LONDON – British lawmakers, members of the public and tourists on Monday gathered near the London’s Houses of Parliament to hear Big Ben ring the hour for the final time in four years as the iconic clock tower is set to fall almost completely silent while renovations take place.
The famous bell will not be heard ringing on the hour in the UK capital until 2021, though it is still expected to feature on certain dates, including New Year’s celebrations and Remembrance Sunday.
“The Elizabeth Tower, home to the Great Clock and Big Ben, is currently undergoing a complex program of renovation work that will safeguard it for future generations,” said a statement issued by Parliament.
“While this vital work takes place, the Great Bell’s world famous striking will be paused,” it added.
The timepiece is being silenced to protect the ears of the workers involved in the 29 million pound ($37 million) renovation of the Elizabeth Tower, which houses the clock and its bell and was named in honor of Queen Elizabeth II’s diamond jubilee, which marked her 60th year on the throne.
The clapper of the bell, which has been producing Big Ben’s sound for 157 years, has been quietened on several occasions in the past due to remodeling – in 2007 and 1983 – but this will be the longest time it has been out of action.
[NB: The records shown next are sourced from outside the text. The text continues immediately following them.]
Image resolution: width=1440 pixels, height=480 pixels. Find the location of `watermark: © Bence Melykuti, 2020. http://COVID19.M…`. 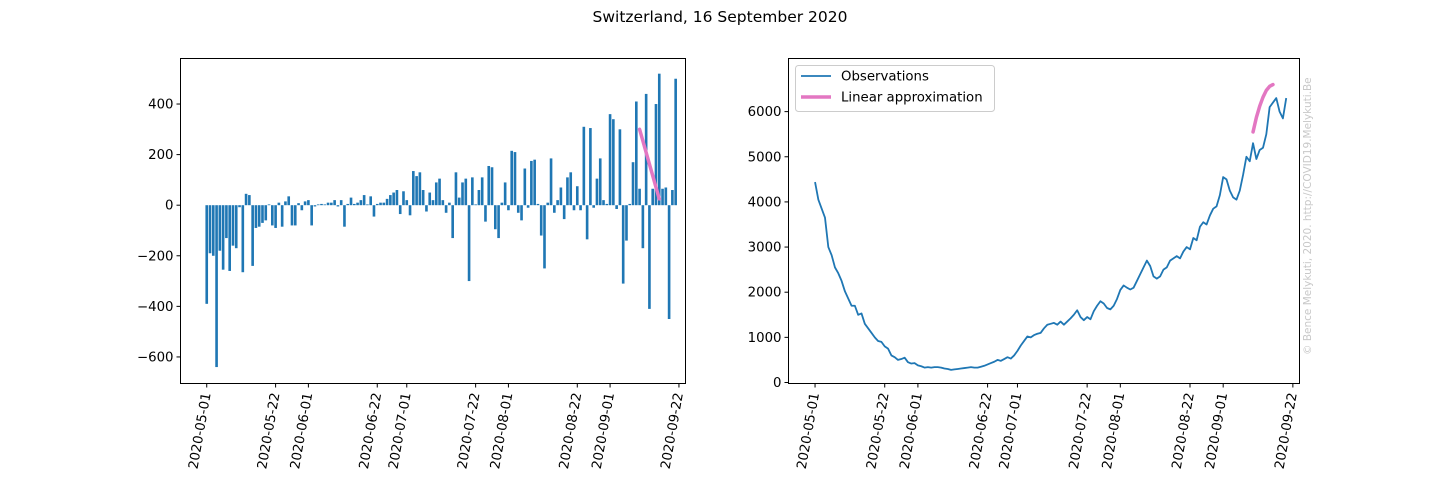

watermark: © Bence Melykuti, 2020. http://COVID19.M… is located at coordinates (1308, 216).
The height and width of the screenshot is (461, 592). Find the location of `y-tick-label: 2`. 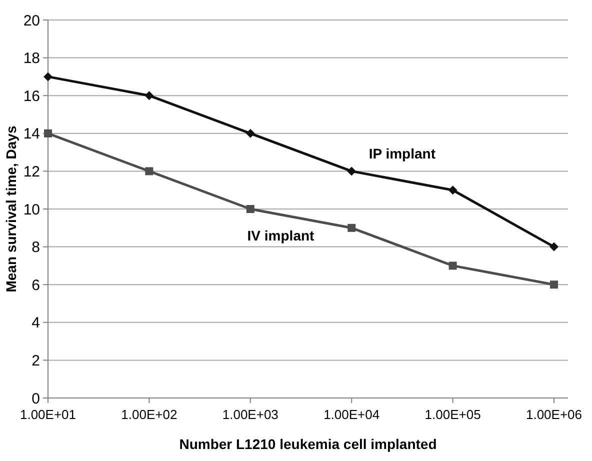

y-tick-label: 2 is located at coordinates (36, 361).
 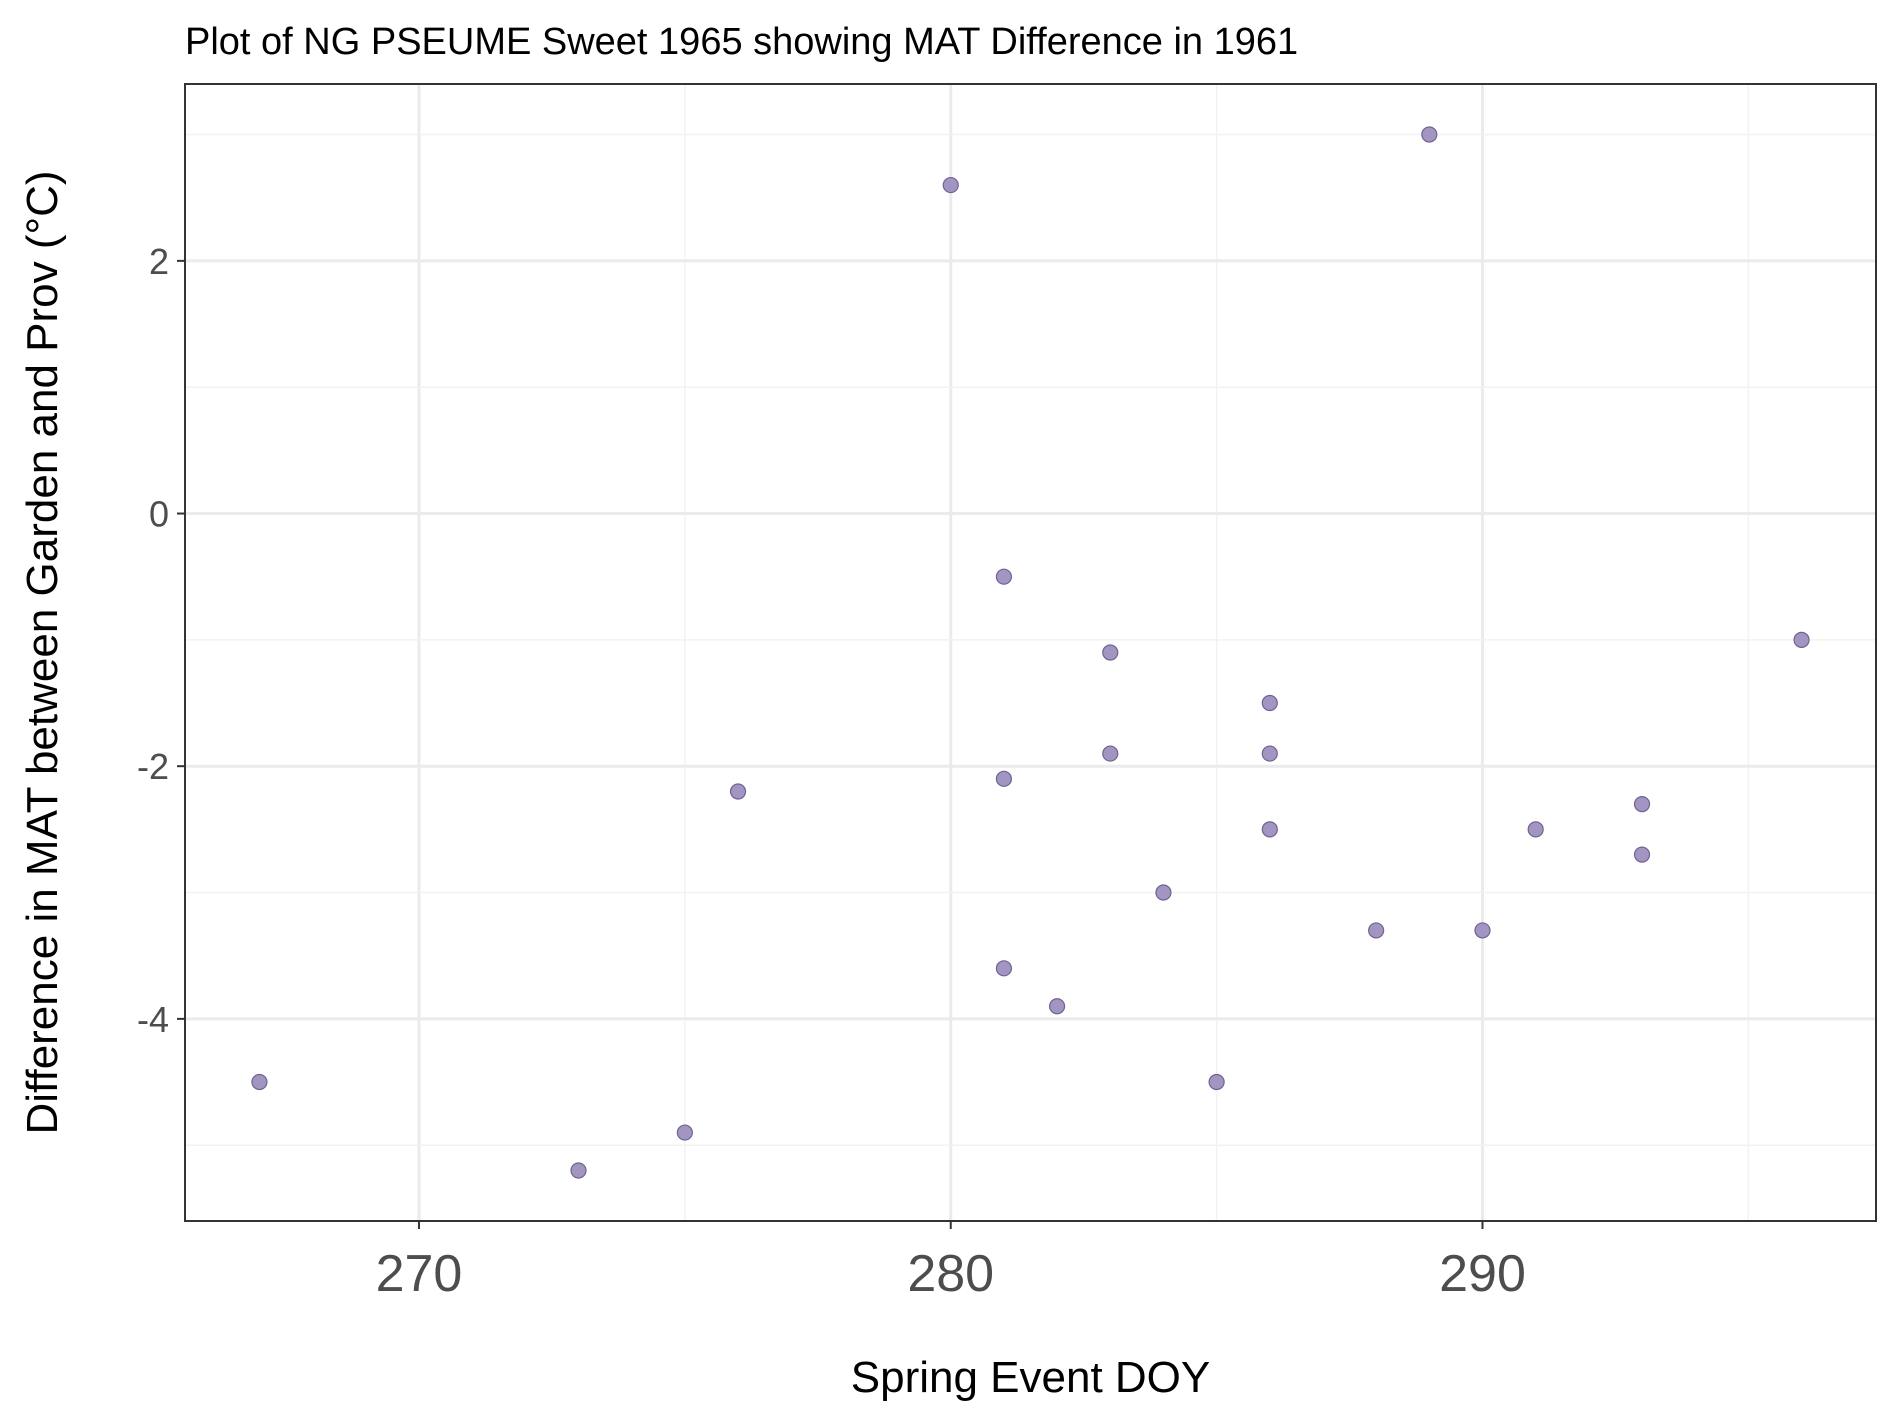 What do you see at coordinates (153, 1020) in the screenshot?
I see `y-tick-label: -4` at bounding box center [153, 1020].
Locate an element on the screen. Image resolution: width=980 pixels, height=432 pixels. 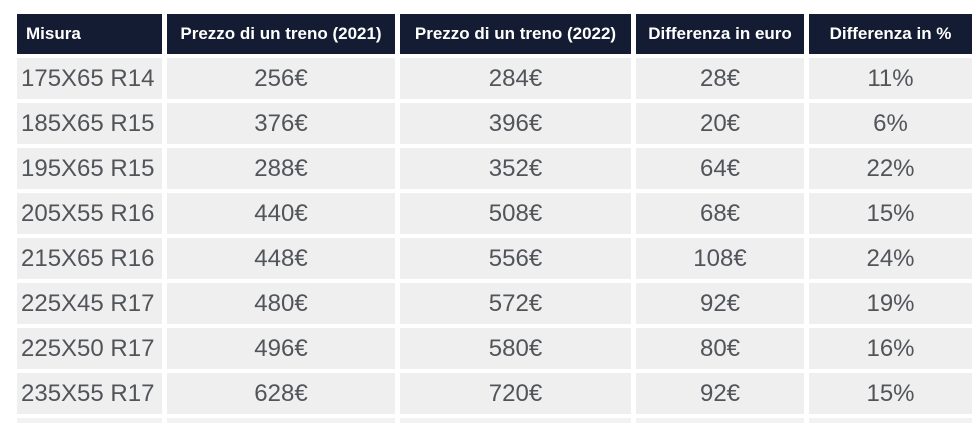
table-row: 225X50 R17 496€ 580€ 80€ 16% is located at coordinates (494, 348).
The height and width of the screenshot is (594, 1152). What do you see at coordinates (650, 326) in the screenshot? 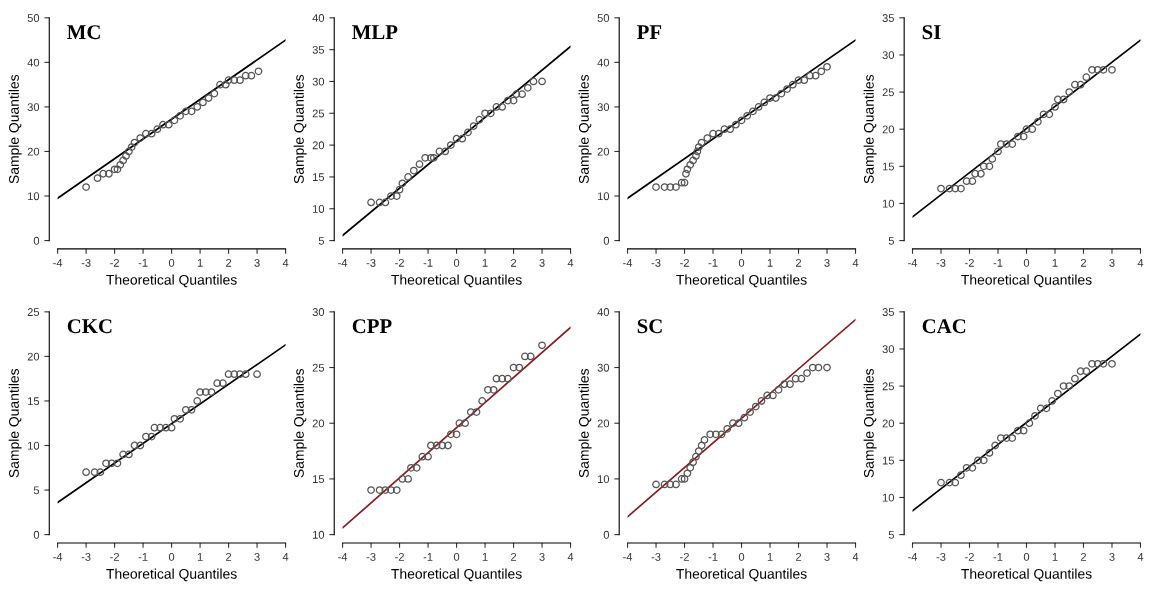
I see `chart-title: SC` at bounding box center [650, 326].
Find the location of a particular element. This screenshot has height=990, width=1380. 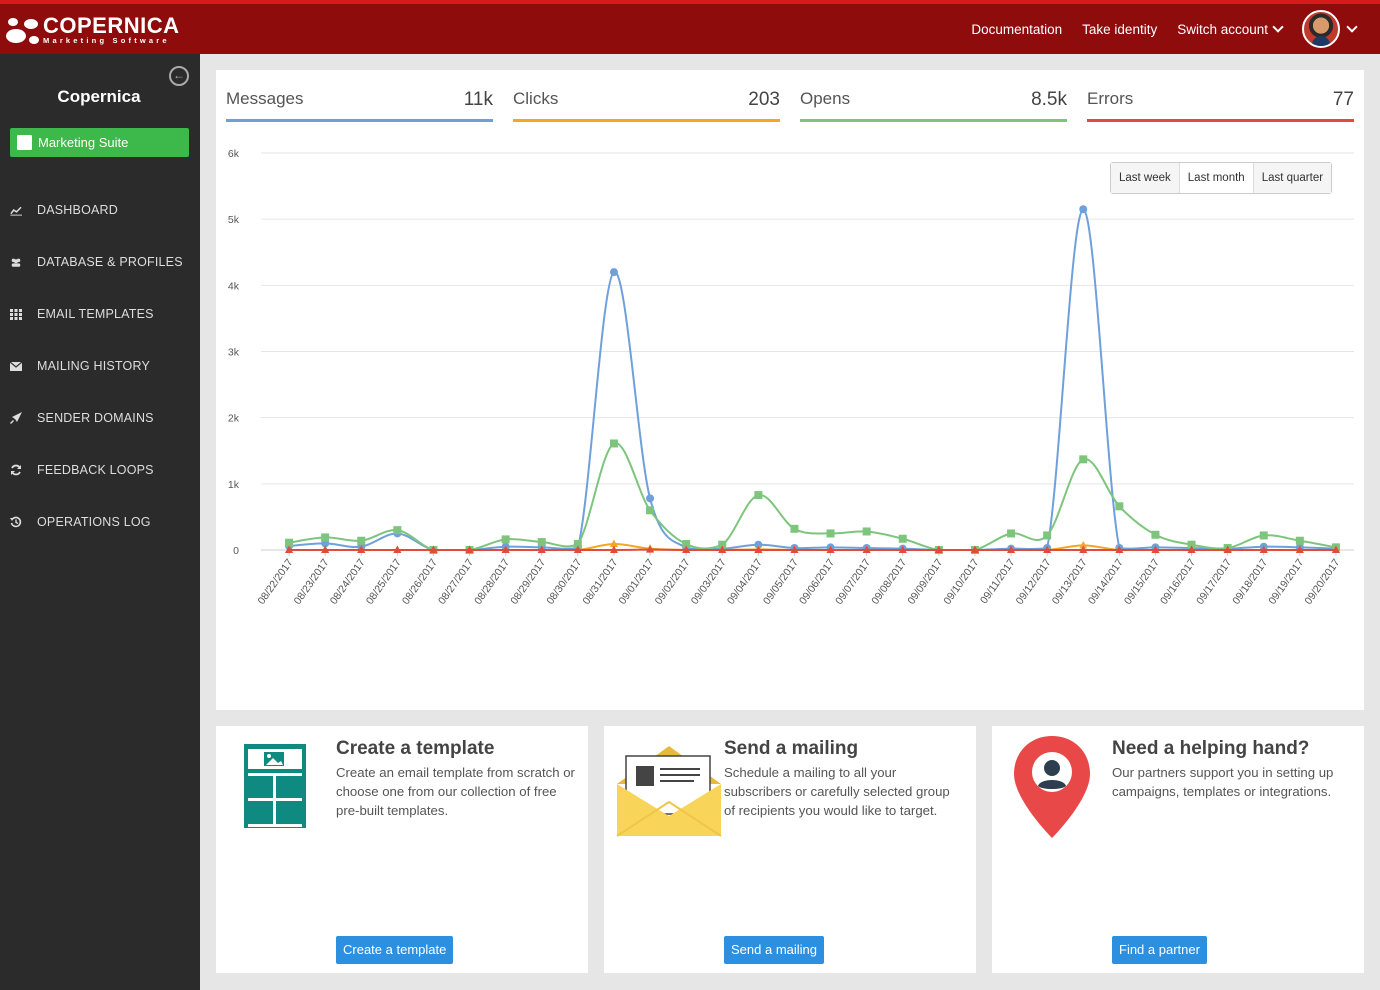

As well as conservation work on the tower itself, the Great Bell will be unmounted for cleaning.
“This essential program of works will safeguard the clock on a long-term basis, as well as protecting and preserving its home – the Elizabeth Tower,” said Keeper of the Great Clock, Steve Jaggs of the renovation.
Meanwhile, the clock face is to remain visible and in working order with a modern electric motor until the original mechanism is restored.
Scaffolding has already been erected at the Elizabeth Tower, one of the most photographed sites in the UK, ahead of the reparation work.